Reflecting the market’s sensitivity to threats, perceived or real, natural gas prices in Europe spiked on news of the leaks, with the benchmark Dutch contract jumping almost 20 percent on Tuesday to 208 euros ($199) per megawatt-hour, compared with about €39 a year earlier. Gas prices, which have been volatile since the war began, peaked at nearly €350 in August but had been falling in recent weeks.
“This has all the hallmarks of a ‘burning down the house’ energy warfare strategy,” Helima Croft, head of commodities at RBC Capital Markets, said of the likely attacks. “Russia was never going to let the West have an easy energy detox, but these acts of sabotage portend a new dangerous, asymmetric phase in the Kremlin campaign to raise the economic stakes for its adversaries.”
The 27 European Union member countries agreed in July to cut natural gas use by 15 percent through the spring, and have arranged alternative supplies, allowing them to build up their stockpiles. The governments in Denmark and Germany both said on Tuesday that the leaks would not affect natural gas supplies in their countries.

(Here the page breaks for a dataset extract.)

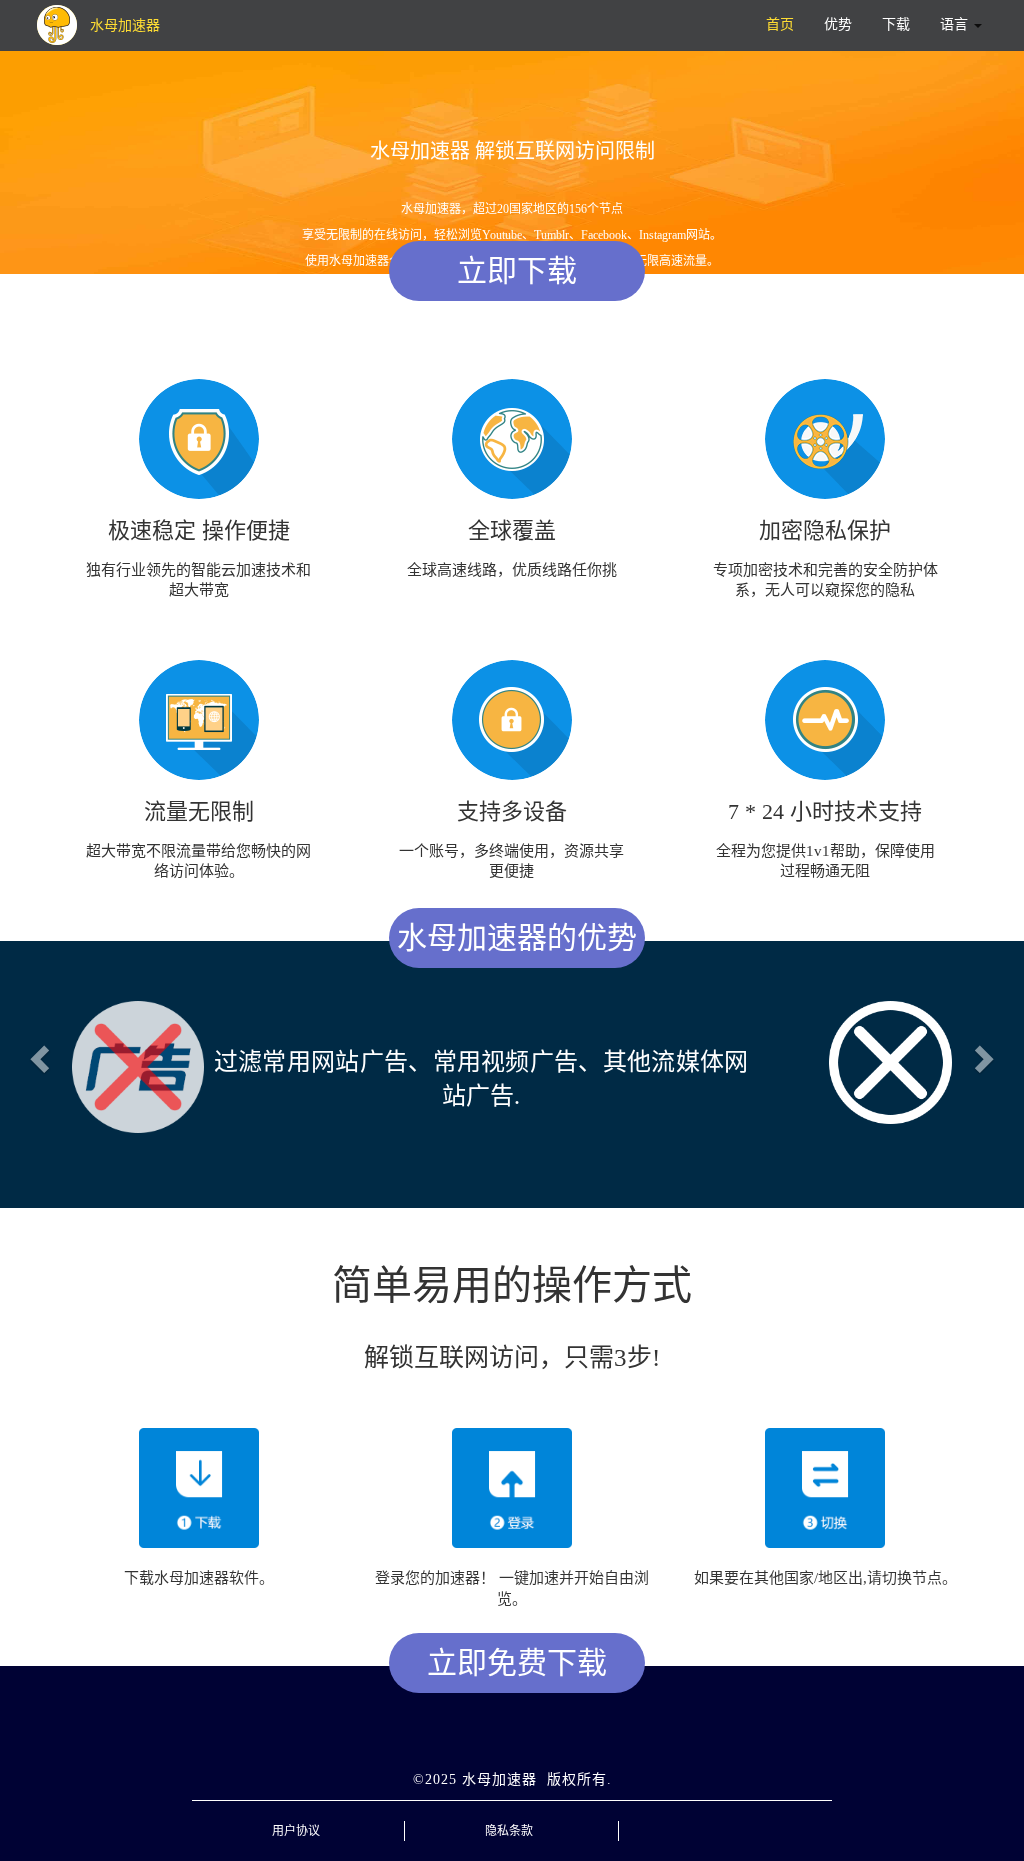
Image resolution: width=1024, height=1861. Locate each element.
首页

It would be no simple matter to inflict damage on both of the Nord Streams, each of which is actually two pipelines. Lying more than 300 feet below the surface in places, the steel pipes are coated in concrete, designed to withstand the pressures at such depths, as well as changes in internal pressure on the 760-mile journey from Russia to Germany. They were subject to numerous stress tests and certification before being laid on the sea floor.
Swedish scientists said on Tuesday they had recorded two separate large underwater explosions, several hours apart on Monday, near the Danish island of Bornholm, that registered 1.8 and 2.3 on the magnitude scale used to measure earthquakes. They resembled explosions carried out by the Swedish Navy, said Björn Lund, associate professor of seismology at the Swedish National Seismic Network.
“It’s very clear that these were not earthquakes,” Mr. Lund said in a phone interview on Tuesday.
Operators of each of the two systems, independently of each other, soon after reported drops in pressure within the pipelines.